**What the task asks:** Retype the listing below word for word, starting at its first line and ending at the line that contains "Action: point(872,425)". Leave out the pictures.

**Data for this exercise:**
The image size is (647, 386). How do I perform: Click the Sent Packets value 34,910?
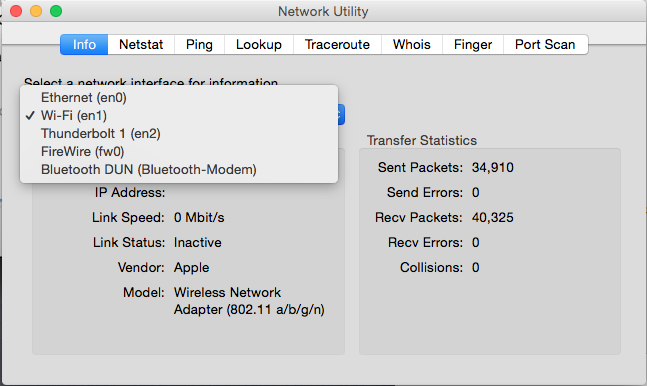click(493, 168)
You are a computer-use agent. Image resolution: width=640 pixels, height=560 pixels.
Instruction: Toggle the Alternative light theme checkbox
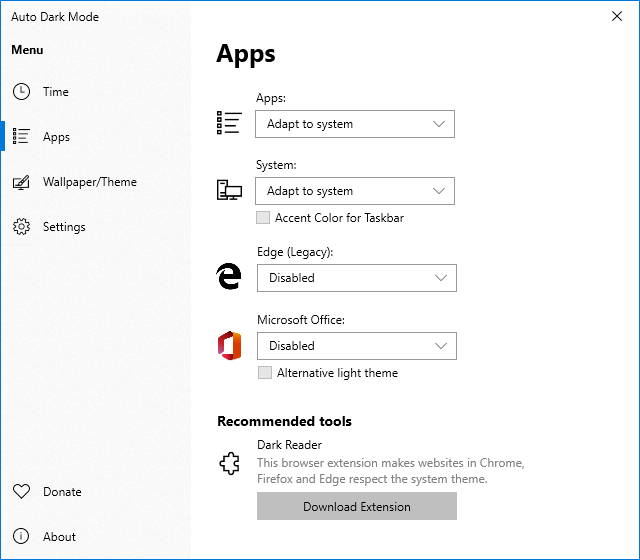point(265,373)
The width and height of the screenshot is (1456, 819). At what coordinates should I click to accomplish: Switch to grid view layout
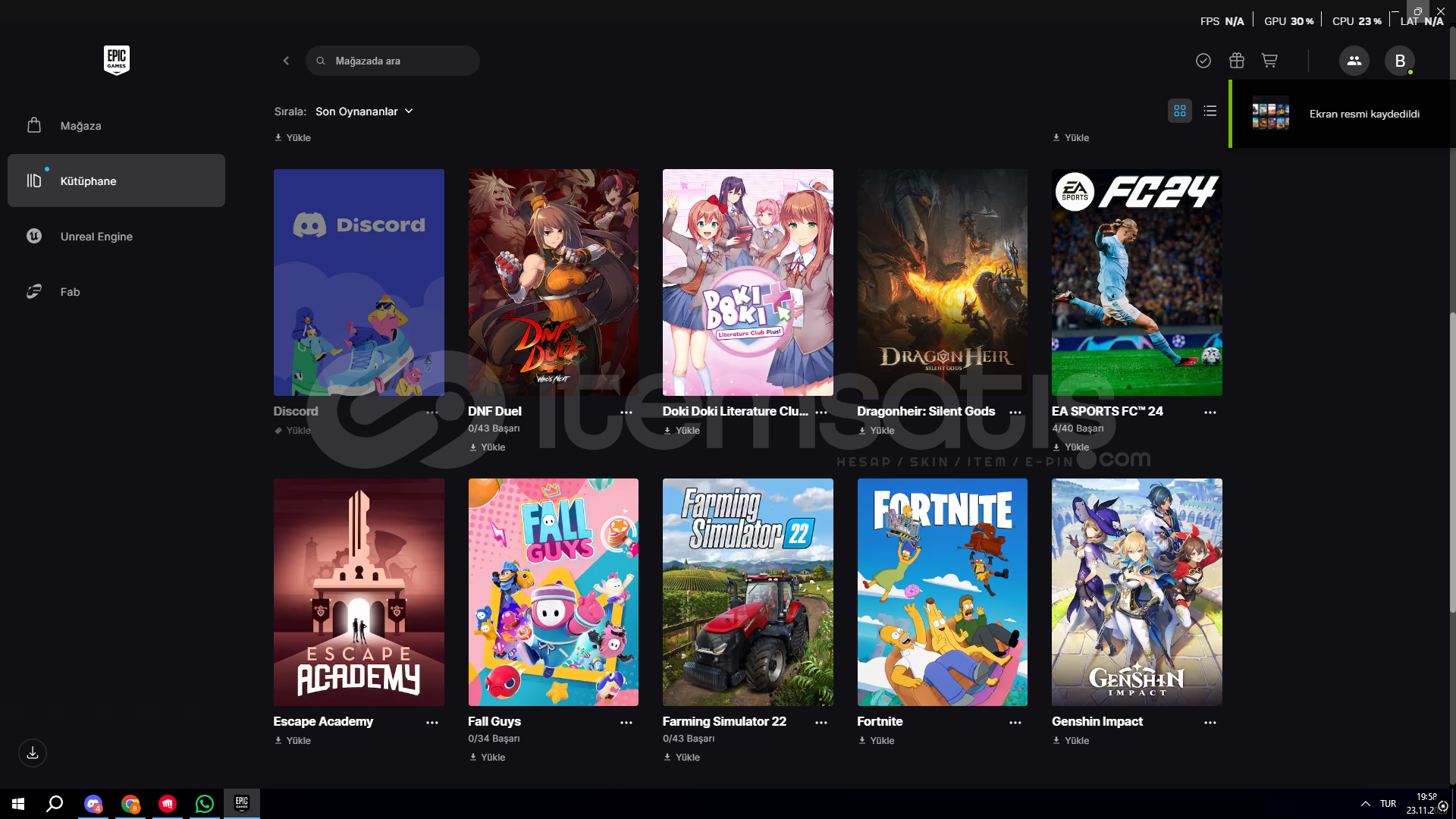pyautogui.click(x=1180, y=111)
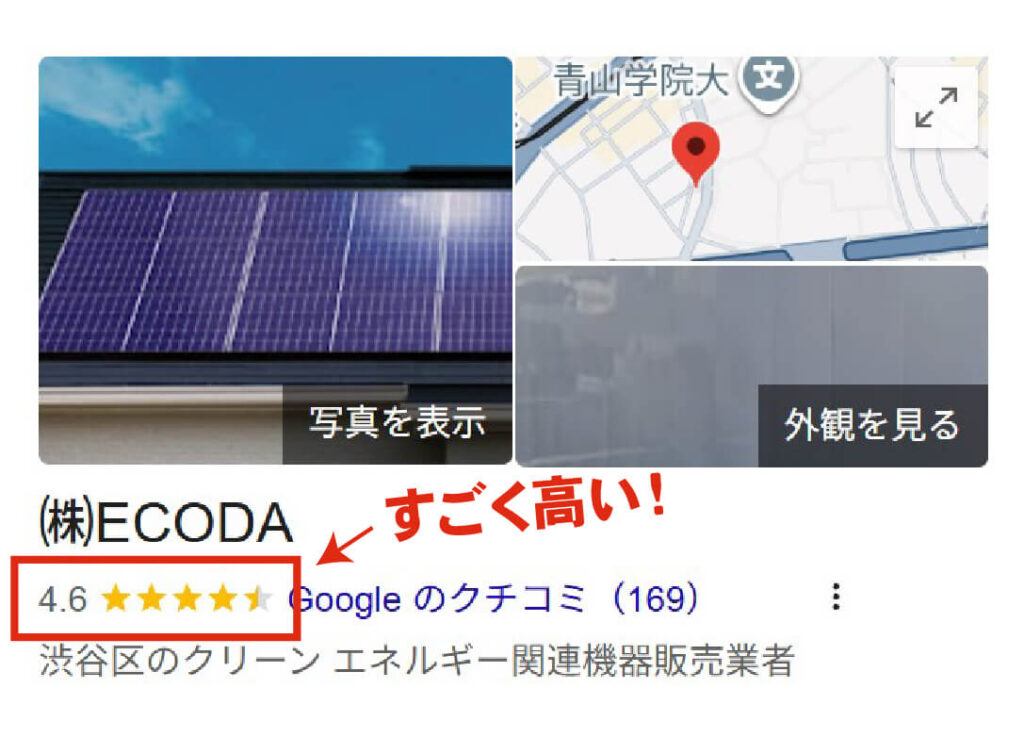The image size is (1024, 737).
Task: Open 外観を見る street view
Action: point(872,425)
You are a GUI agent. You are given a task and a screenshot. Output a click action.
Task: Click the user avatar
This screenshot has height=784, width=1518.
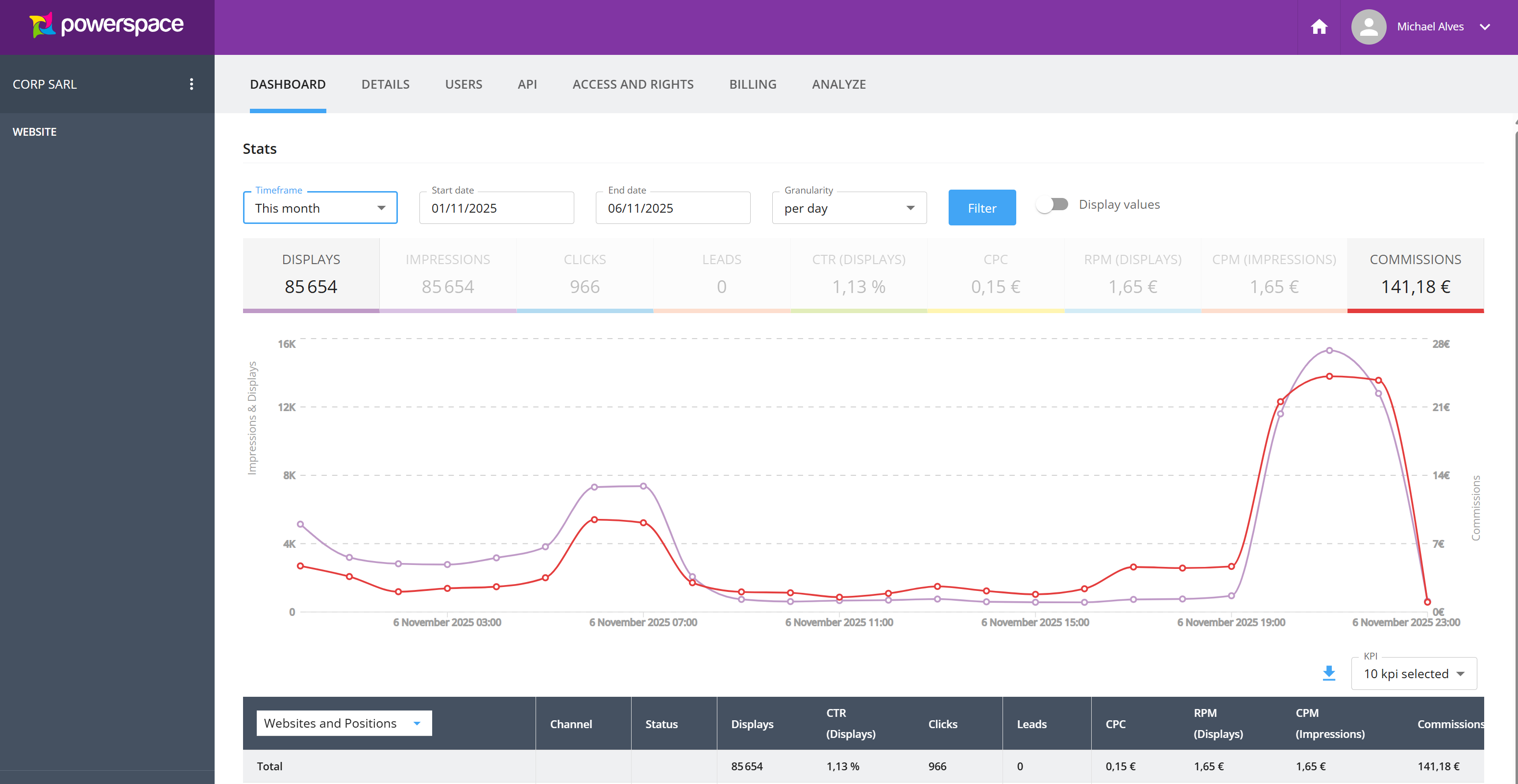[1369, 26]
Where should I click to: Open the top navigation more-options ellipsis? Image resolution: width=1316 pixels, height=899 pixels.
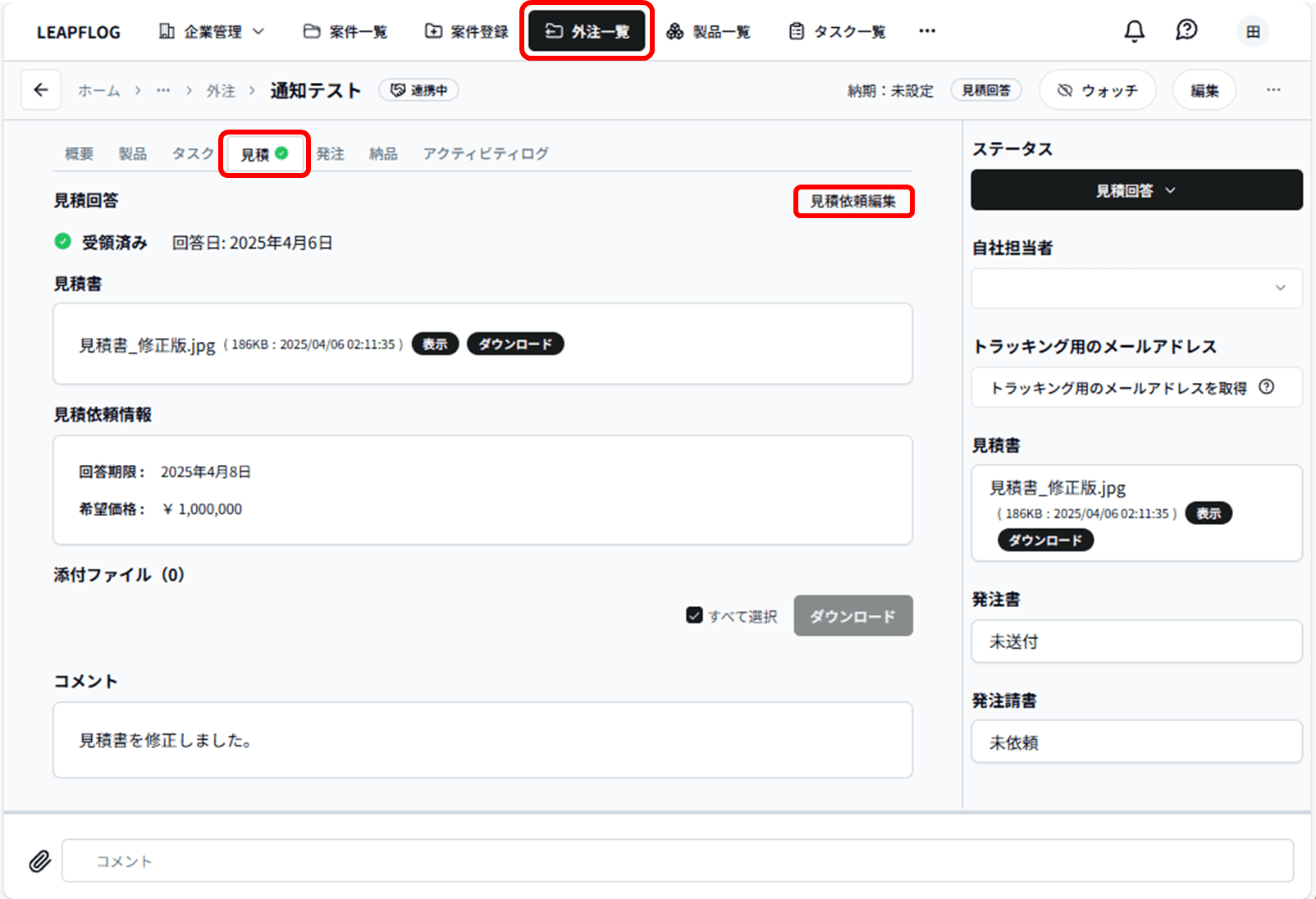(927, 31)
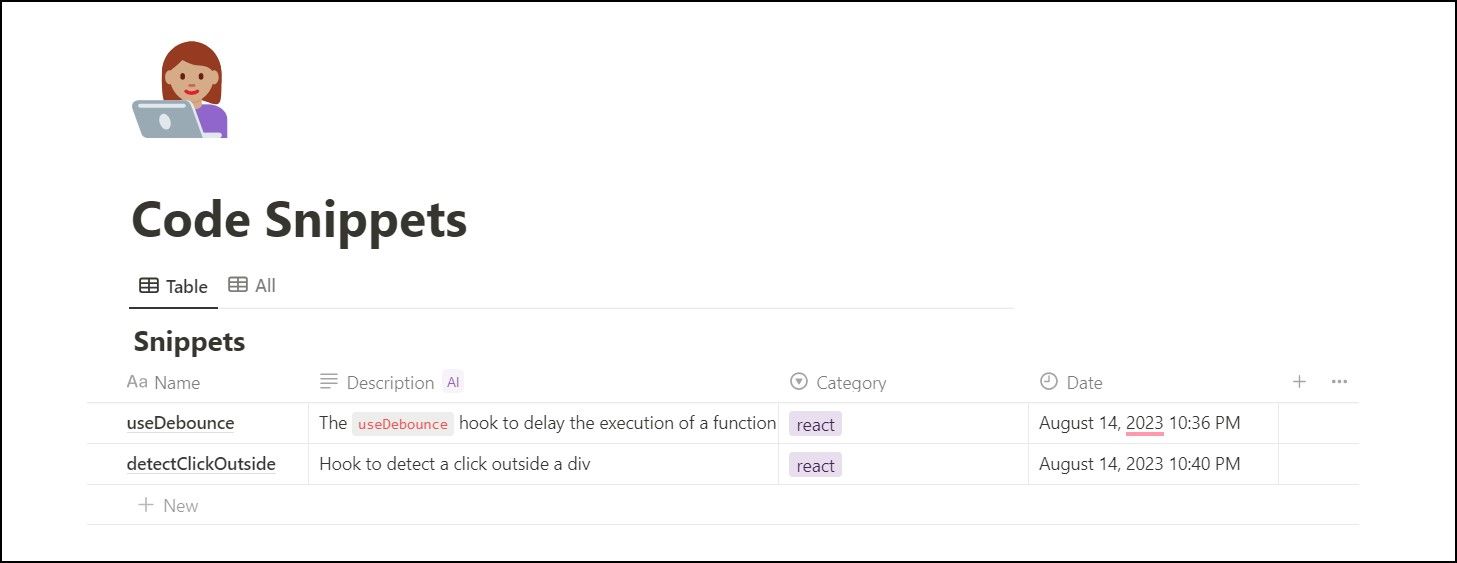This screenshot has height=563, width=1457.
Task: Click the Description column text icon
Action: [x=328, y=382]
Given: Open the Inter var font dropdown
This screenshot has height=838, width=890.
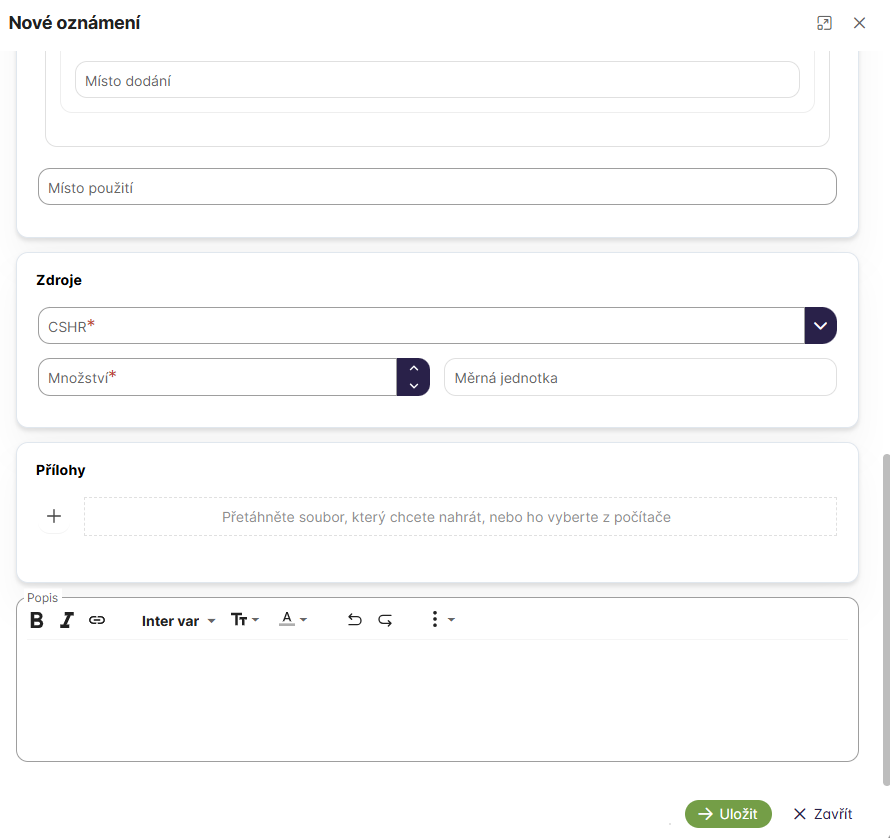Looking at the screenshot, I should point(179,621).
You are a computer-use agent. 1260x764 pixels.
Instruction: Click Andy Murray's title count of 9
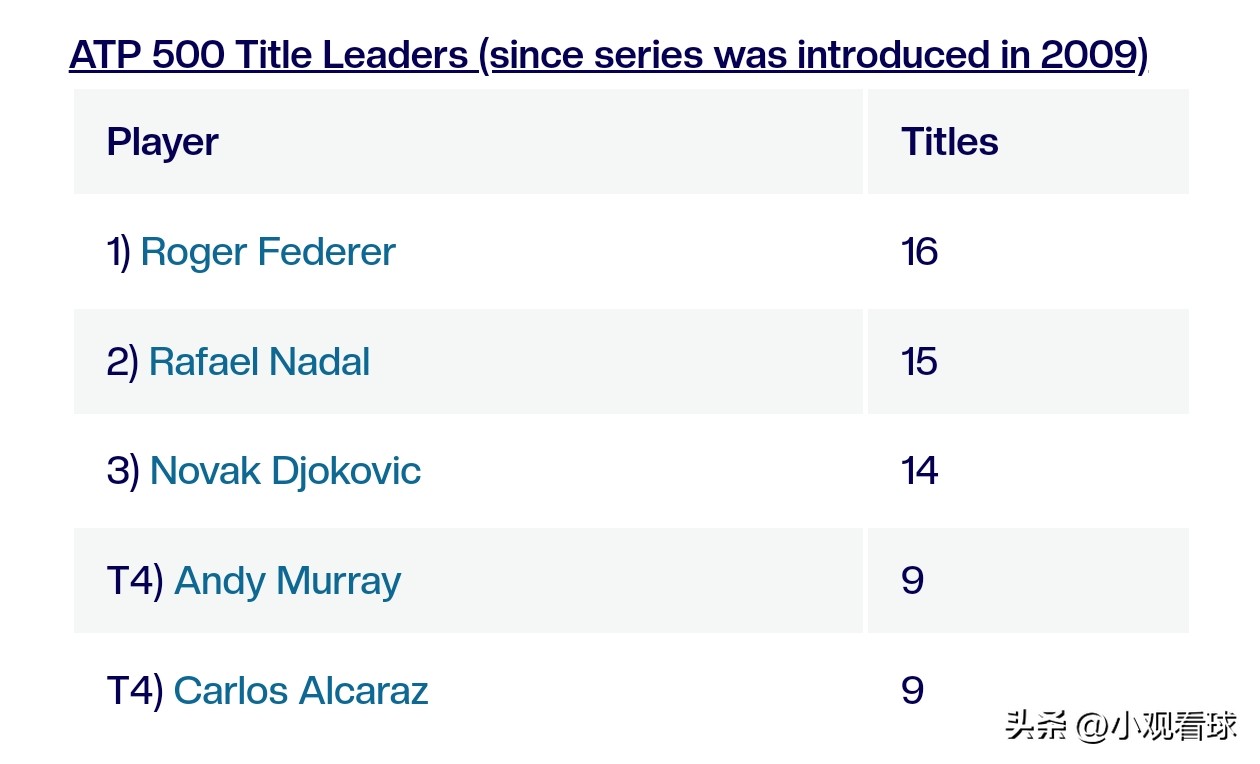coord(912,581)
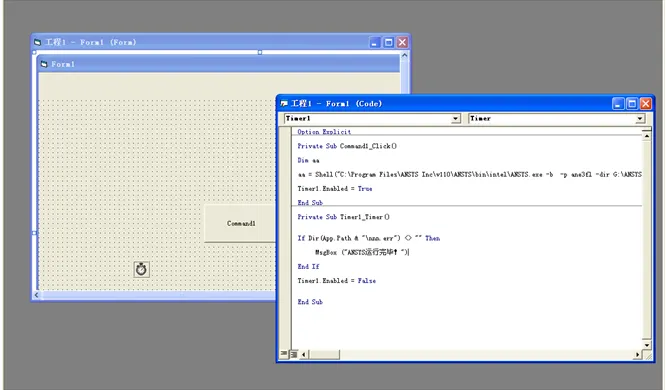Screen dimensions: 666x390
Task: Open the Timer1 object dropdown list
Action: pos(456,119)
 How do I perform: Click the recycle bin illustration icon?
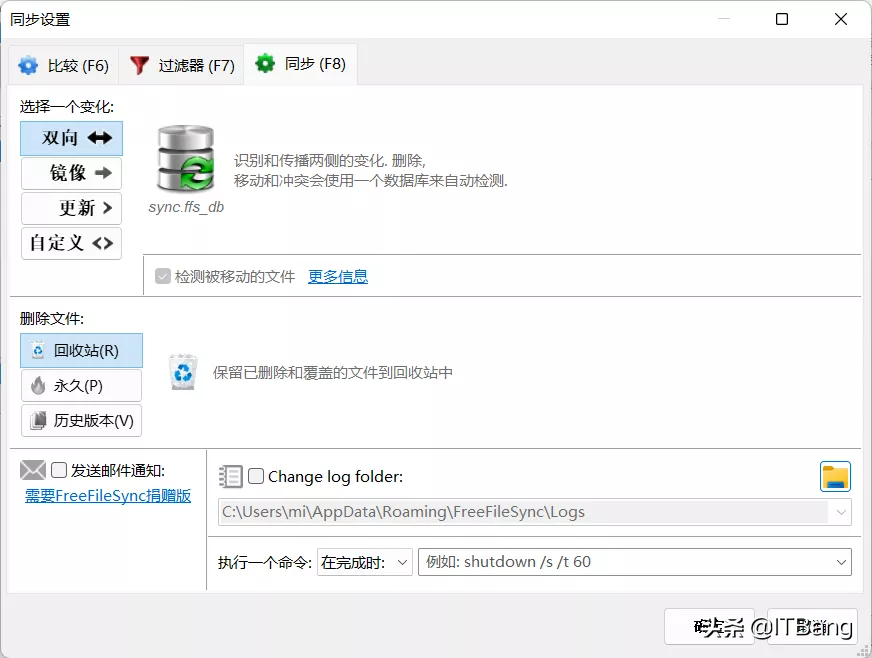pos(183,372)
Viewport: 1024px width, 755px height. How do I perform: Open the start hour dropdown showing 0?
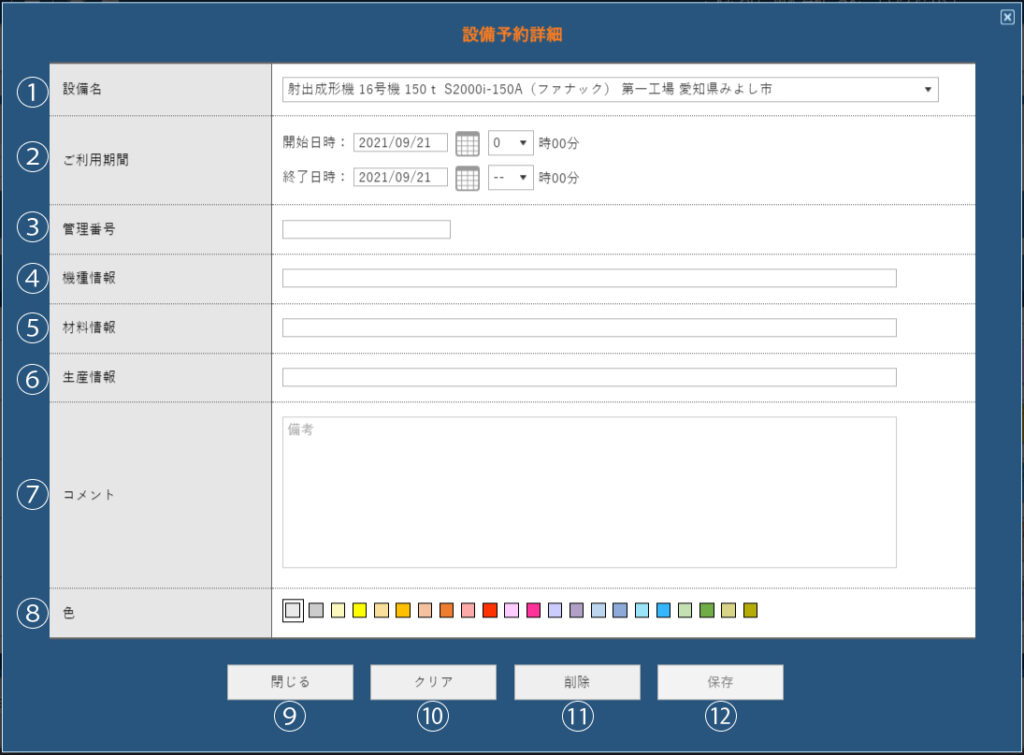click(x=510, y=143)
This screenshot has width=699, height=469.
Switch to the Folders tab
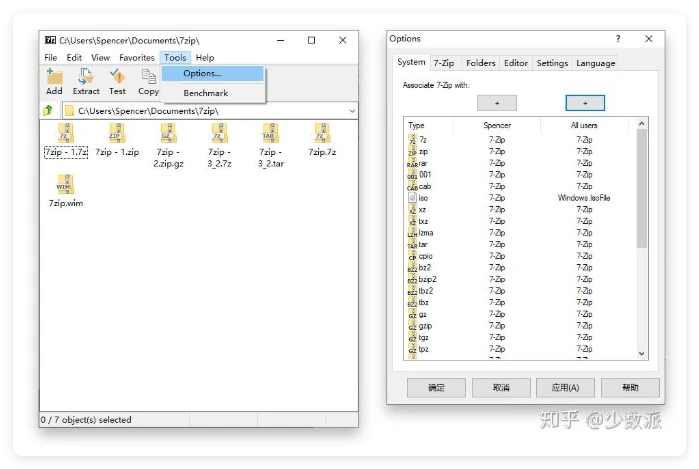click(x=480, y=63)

**Output for this task:**
The image size is (647, 386). How do I perform: Click the Sent Packets value 34,910?
click(493, 168)
You are a computer-use agent. Image resolution: width=640 pixels, height=560 pixels.
Instruction: Toggle the Alternative light theme checkbox
point(265,373)
The width and height of the screenshot is (1456, 819). At what coordinates should I click to accomplish: Switch to grid view layout
pyautogui.click(x=1180, y=111)
The image size is (1024, 737).
Task: Open 外観を見る street view
Action: point(872,425)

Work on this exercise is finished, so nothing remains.